Making your own pinhole camera
You can make pinhole cameras out of anything you can make light tight.
You'll also need to be able
to load and unload photopaper.
- Box/container
-
Needs to be perfectly light tight. Cover all sources of light leak
with black tape.
Ideally, the interior of your pinhole camera should be painted mat black to assure nonreflectivity.
- Pinhole
-
Pinholes should be made on a material that is sufficiently thin to prevent
diffraction.
Aluminum foil, 0.002-gauge metal (brass shim stock), pie-pan aluminum,
soda can aluminum should work well.
- Poke a hole while rotating the needle/pin (to keep
the hole round) and make a small hole into the piece of metal.

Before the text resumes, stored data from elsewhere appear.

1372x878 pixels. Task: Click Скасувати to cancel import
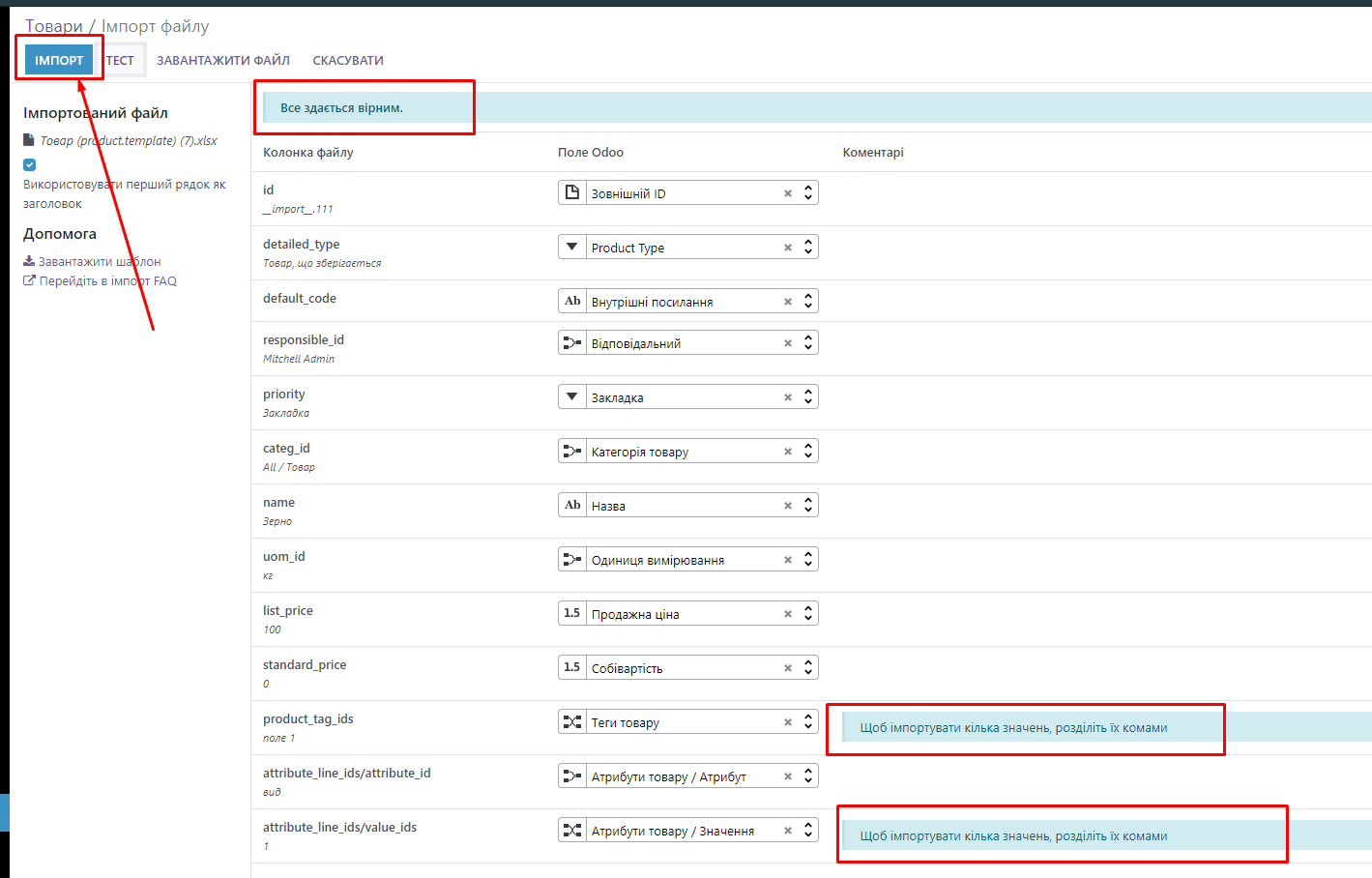[348, 60]
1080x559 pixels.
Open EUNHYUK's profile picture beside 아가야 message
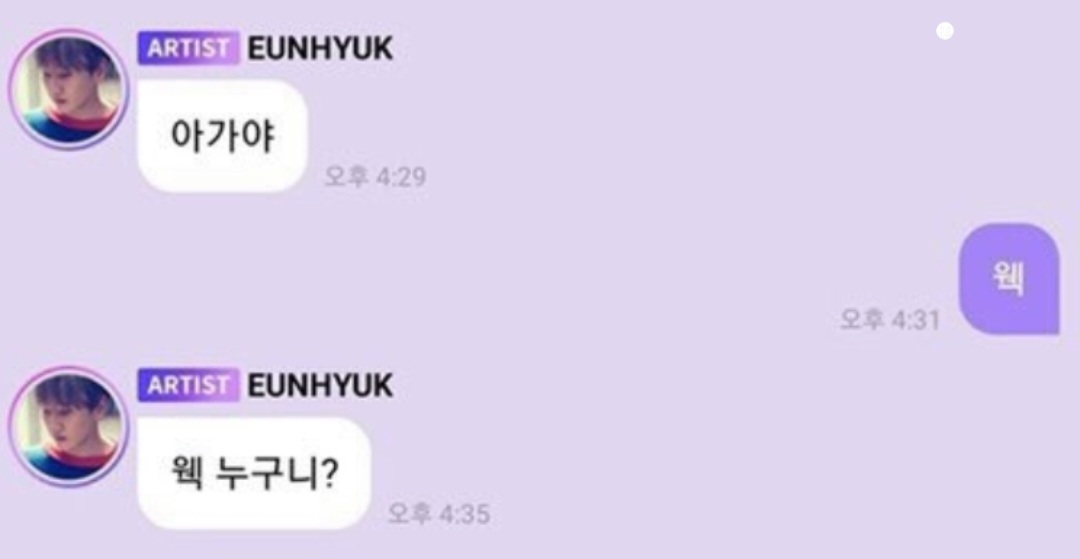point(68,89)
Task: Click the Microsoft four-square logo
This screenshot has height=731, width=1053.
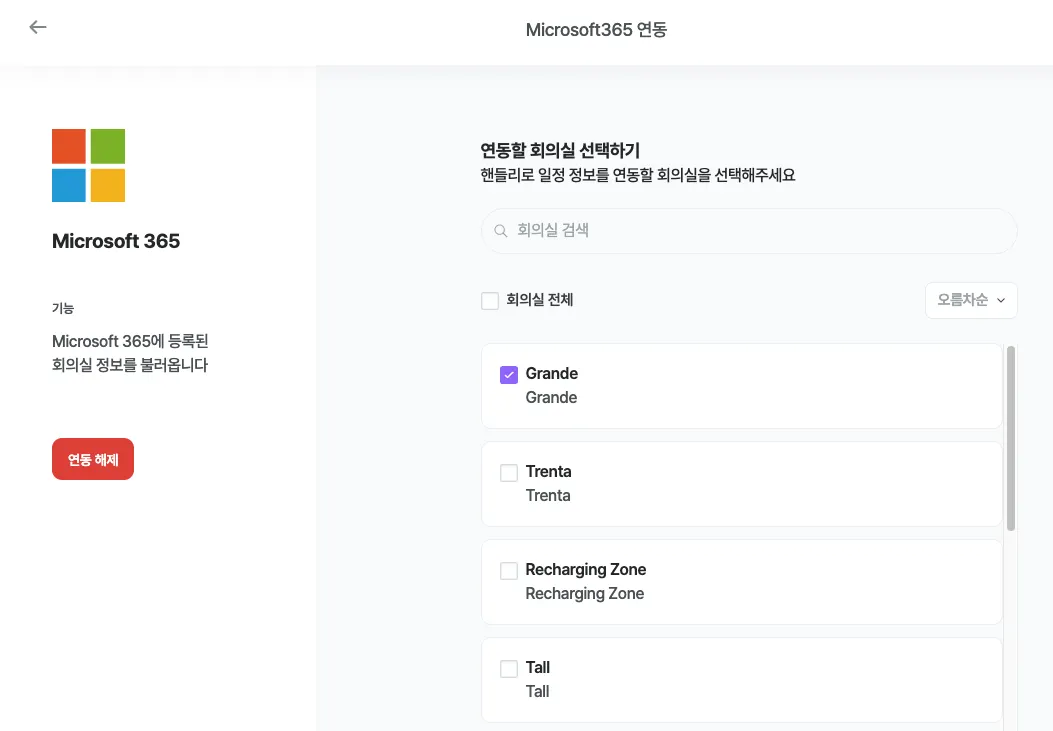Action: click(x=88, y=165)
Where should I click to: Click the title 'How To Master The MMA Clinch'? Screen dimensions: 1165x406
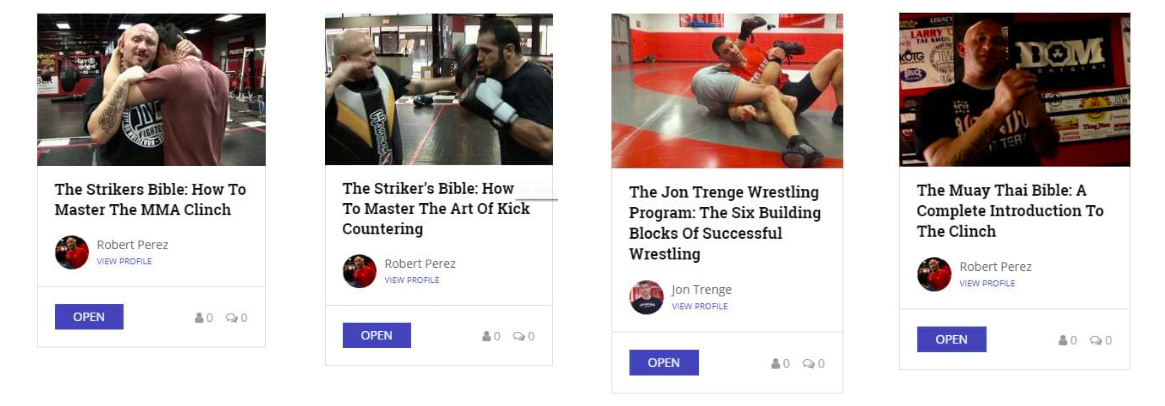[150, 199]
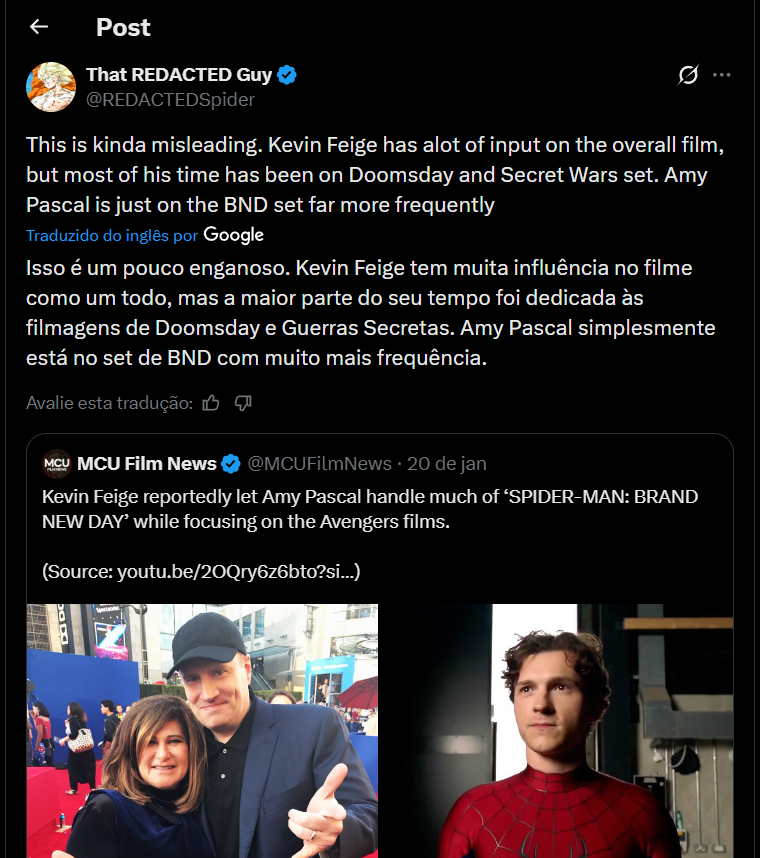Click the Google logo in translation credit
This screenshot has width=760, height=858.
[x=233, y=235]
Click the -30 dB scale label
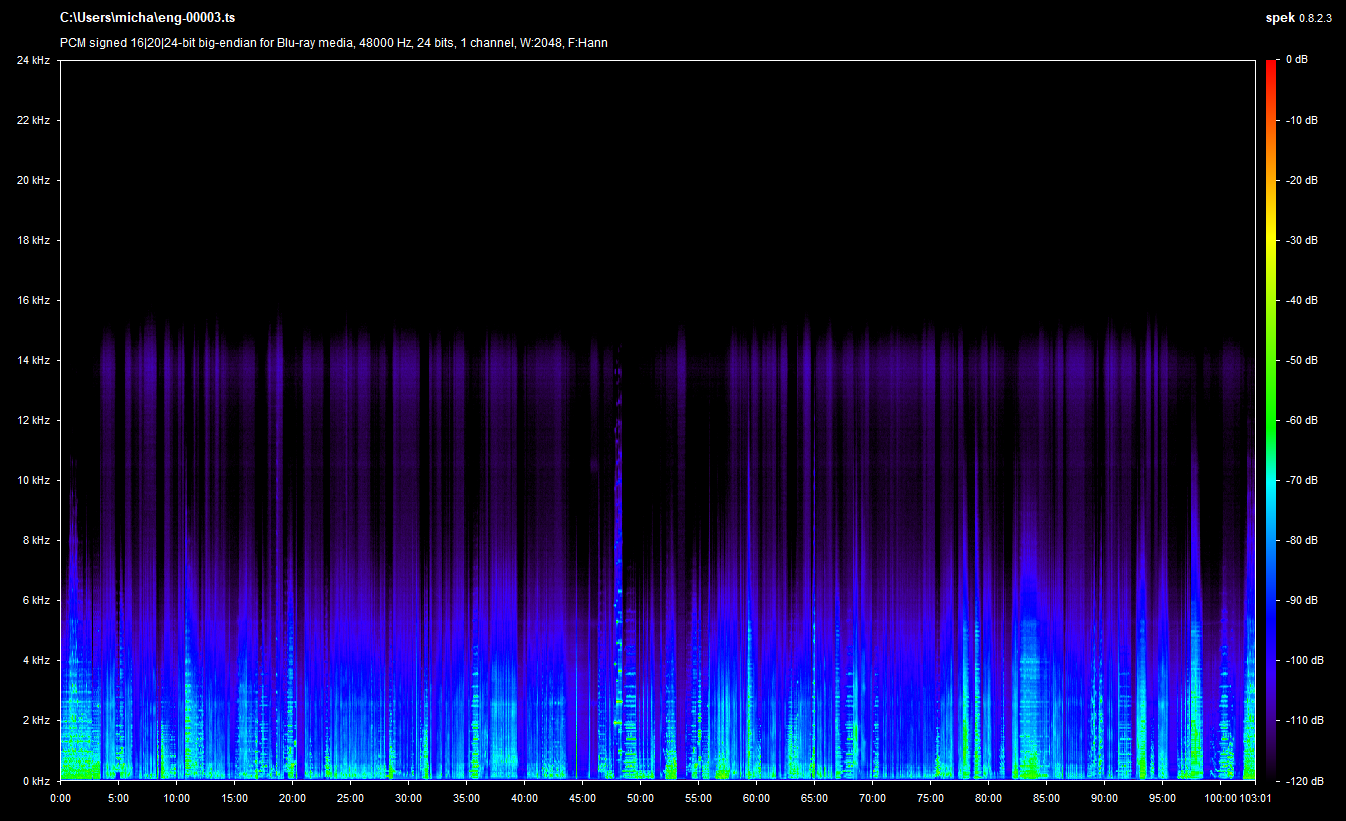This screenshot has height=821, width=1346. [x=1301, y=240]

- Attach the pinhole to the box/container with black tape.
- You should also paint the interior of the metal sheet black.
- Cover the hole with black tape until you are ready to expose.
- Loading photo paper [in the darkroom]
- Photo paper is light sensitive but not to safe-light. So you can work with
the safe-light on in the darkroom.
- Cut photo paper into small pieces so that it fits in your camera.
Only load and unload paper in the darkroom under safe light.
(You could
also load film instead of photo paper but you need to be in total
darkness when you load/unload and develop film.)
Make sure that the emulsion side of your paper faces the pinhole.
- Camera Design
- There is an optimal pinhole diameter which depends on the focal
length of your camera. The focal length is the
distance from your pinhole to the paper/film plane. While that being
said, you can make fine images without optimal pinhole size. The
optimal diameter becomes larger as your focal length increases.
Optimal pinhole diameters (Just for reference. You do not need to follow this)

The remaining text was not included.